- _WORK ORDER_: From the first line to the last, restate the data exactly, leaving out the images.

**** PROVIDED RECORDS

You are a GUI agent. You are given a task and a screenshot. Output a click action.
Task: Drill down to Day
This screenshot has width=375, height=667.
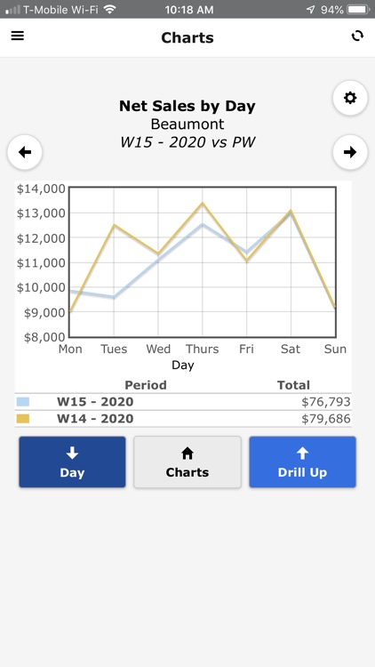(72, 462)
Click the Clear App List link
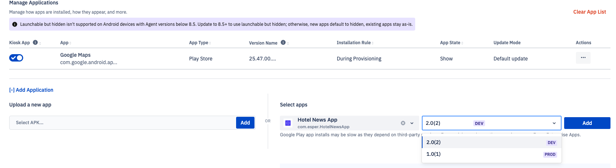 589,12
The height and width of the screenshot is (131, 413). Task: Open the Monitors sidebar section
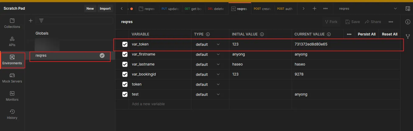12,96
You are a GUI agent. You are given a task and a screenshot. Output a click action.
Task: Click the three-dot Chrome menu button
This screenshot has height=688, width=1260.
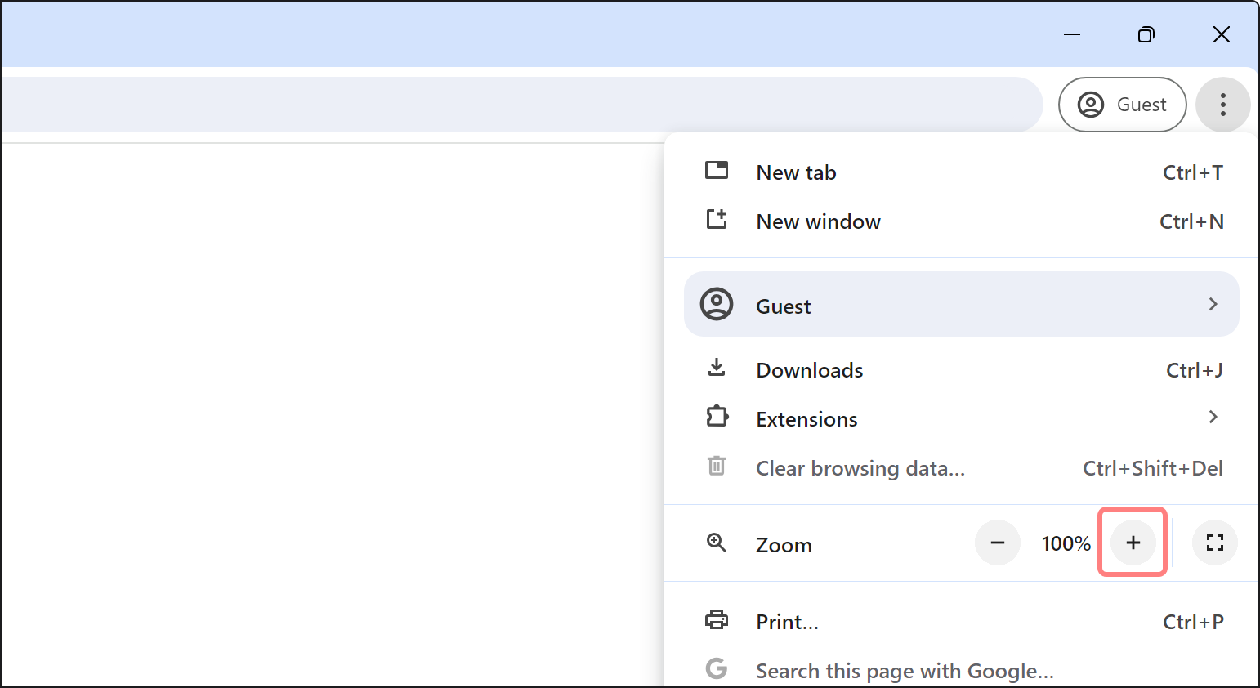(x=1222, y=105)
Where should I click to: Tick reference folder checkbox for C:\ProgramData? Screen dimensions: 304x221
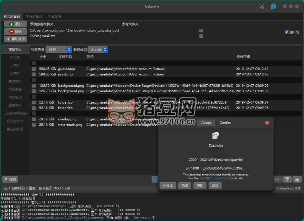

********

- _TASK OUTPUT_:
You are a GUI agent. You are given a task and a screenshot. Output a click action.
Task: Drill down to Day
This screenshot has width=375, height=667.
(72, 462)
Click the Clear App List link
 589,12
The height and width of the screenshot is (131, 413). Task: Open the Monitors sidebar section
12,96
You are a GUI agent. You are given a task and a screenshot. Output a click action.
Task: Click the three-dot Chrome menu button
This screenshot has height=688, width=1260.
(x=1222, y=105)
Where should I click to: Tick reference folder checkbox for C:\ProgramData? Screen dimensions: 304x221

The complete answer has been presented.